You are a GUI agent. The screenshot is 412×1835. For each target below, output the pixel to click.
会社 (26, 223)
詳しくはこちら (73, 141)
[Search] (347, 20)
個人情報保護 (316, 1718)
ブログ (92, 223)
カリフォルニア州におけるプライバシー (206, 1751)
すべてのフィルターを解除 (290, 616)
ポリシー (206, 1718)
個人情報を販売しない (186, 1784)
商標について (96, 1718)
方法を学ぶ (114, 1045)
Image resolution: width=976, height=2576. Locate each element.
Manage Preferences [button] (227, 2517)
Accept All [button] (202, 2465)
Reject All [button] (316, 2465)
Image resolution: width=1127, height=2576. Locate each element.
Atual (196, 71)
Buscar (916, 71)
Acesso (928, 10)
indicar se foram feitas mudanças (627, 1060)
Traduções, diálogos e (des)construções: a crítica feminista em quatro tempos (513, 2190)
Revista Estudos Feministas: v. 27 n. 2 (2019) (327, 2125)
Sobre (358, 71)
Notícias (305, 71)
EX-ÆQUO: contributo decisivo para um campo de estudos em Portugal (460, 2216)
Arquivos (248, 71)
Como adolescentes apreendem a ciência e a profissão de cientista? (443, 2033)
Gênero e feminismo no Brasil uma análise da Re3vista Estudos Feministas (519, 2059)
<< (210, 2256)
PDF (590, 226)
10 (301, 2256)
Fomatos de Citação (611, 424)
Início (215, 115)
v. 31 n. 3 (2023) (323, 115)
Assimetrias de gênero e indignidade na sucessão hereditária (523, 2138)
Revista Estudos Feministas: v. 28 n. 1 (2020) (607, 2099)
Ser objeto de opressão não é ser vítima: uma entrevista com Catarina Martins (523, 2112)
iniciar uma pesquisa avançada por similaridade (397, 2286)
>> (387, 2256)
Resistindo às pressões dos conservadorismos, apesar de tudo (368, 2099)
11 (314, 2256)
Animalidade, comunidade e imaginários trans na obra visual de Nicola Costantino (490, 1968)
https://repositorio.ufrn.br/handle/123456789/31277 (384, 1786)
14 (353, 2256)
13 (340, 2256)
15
☆ ☆ ☆
What is required → Your answer should hold exactly the lines from the one containing "11 (314, 2256)" to the last line of the data, both included, and no others.

Your solution →
11 (314, 2256)
Animalidade, comunidade e imaginários trans na obra visual de Nicola Costantino (490, 1968)
https://repositorio.ufrn.br/handle/123456789/31277 (384, 1786)
14 (353, 2256)
13 (340, 2256)
15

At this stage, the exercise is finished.